[Material provided — start]

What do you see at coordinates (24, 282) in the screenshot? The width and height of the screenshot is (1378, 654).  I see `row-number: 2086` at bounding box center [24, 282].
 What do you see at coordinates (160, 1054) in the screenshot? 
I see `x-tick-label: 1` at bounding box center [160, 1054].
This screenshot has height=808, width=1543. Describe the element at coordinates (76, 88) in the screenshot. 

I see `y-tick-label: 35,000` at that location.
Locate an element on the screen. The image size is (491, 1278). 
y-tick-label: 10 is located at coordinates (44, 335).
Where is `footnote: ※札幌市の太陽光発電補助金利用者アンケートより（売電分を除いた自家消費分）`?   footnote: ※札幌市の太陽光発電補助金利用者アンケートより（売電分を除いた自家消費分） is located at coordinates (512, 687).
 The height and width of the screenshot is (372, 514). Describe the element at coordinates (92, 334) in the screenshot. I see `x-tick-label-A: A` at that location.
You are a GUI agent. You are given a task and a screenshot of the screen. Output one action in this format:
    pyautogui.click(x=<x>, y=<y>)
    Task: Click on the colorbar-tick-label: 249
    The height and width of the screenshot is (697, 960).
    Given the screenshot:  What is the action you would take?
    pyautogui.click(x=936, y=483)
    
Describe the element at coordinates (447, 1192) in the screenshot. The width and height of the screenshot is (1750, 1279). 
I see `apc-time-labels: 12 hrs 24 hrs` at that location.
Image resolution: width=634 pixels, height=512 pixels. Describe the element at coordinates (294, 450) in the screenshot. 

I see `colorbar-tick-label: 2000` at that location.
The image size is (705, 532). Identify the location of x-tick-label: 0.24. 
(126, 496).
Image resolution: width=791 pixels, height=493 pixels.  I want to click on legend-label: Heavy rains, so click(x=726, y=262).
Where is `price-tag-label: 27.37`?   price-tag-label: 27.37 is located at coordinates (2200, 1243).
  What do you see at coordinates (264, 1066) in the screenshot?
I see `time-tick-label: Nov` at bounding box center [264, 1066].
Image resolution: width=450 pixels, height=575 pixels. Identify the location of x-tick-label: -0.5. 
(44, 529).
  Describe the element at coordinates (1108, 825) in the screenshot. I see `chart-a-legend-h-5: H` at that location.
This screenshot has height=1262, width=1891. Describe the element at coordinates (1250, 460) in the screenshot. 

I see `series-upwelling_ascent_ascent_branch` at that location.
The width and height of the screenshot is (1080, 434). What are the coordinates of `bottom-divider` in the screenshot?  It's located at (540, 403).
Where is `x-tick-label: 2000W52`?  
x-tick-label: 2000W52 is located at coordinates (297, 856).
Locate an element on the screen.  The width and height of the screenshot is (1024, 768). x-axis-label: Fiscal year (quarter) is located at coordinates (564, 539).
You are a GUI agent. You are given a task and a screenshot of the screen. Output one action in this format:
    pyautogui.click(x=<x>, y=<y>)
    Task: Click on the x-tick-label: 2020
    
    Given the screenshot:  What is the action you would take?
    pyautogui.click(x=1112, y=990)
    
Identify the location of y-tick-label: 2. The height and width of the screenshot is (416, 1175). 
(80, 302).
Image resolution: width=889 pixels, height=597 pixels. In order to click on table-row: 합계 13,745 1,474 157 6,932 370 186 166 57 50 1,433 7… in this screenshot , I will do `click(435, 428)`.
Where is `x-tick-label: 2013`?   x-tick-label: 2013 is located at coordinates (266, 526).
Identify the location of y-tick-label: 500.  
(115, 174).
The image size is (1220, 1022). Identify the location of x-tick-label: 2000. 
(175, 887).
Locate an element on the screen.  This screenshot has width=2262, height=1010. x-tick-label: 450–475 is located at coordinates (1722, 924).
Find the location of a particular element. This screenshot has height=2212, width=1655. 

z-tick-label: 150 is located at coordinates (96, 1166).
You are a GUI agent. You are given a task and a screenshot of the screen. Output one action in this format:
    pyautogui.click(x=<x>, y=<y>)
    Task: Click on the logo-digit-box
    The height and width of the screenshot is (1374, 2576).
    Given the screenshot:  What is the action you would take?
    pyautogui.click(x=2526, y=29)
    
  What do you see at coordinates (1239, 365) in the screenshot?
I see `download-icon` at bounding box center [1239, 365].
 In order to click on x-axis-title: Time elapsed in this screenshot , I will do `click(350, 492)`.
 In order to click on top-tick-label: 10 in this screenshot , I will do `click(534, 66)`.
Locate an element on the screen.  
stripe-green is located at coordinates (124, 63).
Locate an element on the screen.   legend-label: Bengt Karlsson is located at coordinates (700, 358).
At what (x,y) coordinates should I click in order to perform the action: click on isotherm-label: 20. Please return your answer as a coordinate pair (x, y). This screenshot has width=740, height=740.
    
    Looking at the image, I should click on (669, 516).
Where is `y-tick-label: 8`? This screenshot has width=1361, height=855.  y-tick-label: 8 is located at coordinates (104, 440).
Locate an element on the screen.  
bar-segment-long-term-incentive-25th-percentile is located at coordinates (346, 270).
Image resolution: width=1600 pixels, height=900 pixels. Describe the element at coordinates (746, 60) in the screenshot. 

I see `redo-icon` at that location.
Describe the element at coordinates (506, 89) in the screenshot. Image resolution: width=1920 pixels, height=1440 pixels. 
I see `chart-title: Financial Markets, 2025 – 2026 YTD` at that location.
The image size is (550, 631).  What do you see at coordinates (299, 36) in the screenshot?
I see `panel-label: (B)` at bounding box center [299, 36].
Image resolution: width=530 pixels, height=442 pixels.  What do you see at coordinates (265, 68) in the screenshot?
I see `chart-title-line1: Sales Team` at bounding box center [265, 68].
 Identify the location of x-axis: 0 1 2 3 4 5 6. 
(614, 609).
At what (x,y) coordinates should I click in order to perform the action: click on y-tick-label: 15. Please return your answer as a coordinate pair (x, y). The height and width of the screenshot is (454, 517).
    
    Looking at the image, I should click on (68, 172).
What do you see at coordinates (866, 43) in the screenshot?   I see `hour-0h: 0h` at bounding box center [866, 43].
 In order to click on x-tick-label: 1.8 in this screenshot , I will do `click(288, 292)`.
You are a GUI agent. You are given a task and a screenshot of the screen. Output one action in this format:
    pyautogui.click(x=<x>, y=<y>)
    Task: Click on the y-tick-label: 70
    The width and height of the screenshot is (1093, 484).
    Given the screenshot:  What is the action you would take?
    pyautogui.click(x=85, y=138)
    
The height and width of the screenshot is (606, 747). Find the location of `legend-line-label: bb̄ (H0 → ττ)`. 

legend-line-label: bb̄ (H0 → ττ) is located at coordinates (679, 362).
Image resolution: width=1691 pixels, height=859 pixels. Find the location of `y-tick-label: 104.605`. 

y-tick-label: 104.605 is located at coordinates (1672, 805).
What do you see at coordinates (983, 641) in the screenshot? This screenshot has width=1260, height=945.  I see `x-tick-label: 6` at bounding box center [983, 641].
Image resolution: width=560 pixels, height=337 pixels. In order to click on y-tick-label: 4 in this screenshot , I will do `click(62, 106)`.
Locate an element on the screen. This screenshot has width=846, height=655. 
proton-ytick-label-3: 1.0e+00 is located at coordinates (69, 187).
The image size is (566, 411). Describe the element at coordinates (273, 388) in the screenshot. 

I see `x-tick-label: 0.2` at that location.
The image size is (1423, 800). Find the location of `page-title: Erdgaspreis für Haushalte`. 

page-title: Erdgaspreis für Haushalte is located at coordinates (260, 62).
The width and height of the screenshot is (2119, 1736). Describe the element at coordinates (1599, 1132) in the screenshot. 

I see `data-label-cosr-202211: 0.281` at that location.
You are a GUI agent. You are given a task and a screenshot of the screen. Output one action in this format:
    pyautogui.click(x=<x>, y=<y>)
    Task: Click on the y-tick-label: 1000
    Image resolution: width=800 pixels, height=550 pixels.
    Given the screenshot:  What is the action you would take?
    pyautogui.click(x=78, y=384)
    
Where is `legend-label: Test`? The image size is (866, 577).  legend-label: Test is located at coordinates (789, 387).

[Material provided — finish]

Copy the material verbatim, from the line containing "Image resolution: width=560" through the end of the material, including both of those ends.

Image resolution: width=560 pixels, height=337 pixels. In order to click on y-tick-label: 4 in this screenshot , I will do `click(62, 106)`.
Locate an element on the screen. This screenshot has width=846, height=655. 
proton-ytick-label-3: 1.0e+00 is located at coordinates (69, 187).
The image size is (566, 411). Describe the element at coordinates (273, 388) in the screenshot. 

I see `x-tick-label: 0.2` at that location.
The image size is (1423, 800). Find the location of `page-title: Erdgaspreis für Haushalte`. 

page-title: Erdgaspreis für Haushalte is located at coordinates (260, 62).
The width and height of the screenshot is (2119, 1736). Describe the element at coordinates (1599, 1132) in the screenshot. 

I see `data-label-cosr-202211: 0.281` at that location.
You are a GUI agent. You are given a task and a screenshot of the screen. Output one action in this format:
    pyautogui.click(x=<x>, y=<y>)
    Task: Click on the y-tick-label: 1000
    Image resolution: width=800 pixels, height=550 pixels.
    Given the screenshot:  What is the action you would take?
    pyautogui.click(x=78, y=384)
    
Where is `legend-label: Test`? The image size is (866, 577).  legend-label: Test is located at coordinates (789, 387).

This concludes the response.